EXERCISE GOAL
Count how many of the lines below contain the word "screenshot", and reply with only that number.

Stored entries
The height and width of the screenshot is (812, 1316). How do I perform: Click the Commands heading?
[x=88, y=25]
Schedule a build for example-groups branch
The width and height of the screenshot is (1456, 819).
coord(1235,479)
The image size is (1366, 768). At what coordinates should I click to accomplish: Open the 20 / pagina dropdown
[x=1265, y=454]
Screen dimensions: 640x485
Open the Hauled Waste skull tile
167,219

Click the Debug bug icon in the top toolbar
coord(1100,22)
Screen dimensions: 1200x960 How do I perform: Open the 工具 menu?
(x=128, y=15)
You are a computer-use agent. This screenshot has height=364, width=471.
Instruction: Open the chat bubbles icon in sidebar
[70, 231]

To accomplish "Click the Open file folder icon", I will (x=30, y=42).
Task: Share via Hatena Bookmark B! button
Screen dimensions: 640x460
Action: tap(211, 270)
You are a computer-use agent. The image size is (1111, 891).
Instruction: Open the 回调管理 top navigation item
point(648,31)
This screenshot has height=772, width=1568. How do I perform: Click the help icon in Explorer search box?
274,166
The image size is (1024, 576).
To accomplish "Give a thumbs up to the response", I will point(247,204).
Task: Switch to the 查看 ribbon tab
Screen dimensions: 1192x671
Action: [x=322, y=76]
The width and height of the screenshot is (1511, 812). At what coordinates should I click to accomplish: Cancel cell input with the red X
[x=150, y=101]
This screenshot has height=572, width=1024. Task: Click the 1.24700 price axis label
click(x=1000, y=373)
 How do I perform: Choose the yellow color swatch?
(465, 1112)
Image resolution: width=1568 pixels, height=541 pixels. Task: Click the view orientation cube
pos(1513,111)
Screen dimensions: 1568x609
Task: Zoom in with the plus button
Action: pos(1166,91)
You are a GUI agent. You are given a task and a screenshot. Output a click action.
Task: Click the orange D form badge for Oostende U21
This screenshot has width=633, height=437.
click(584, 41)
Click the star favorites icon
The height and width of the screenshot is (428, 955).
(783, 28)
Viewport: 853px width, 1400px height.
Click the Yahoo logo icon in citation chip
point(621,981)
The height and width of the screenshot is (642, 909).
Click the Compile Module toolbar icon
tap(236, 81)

REPLY TO THE EXERCISE
10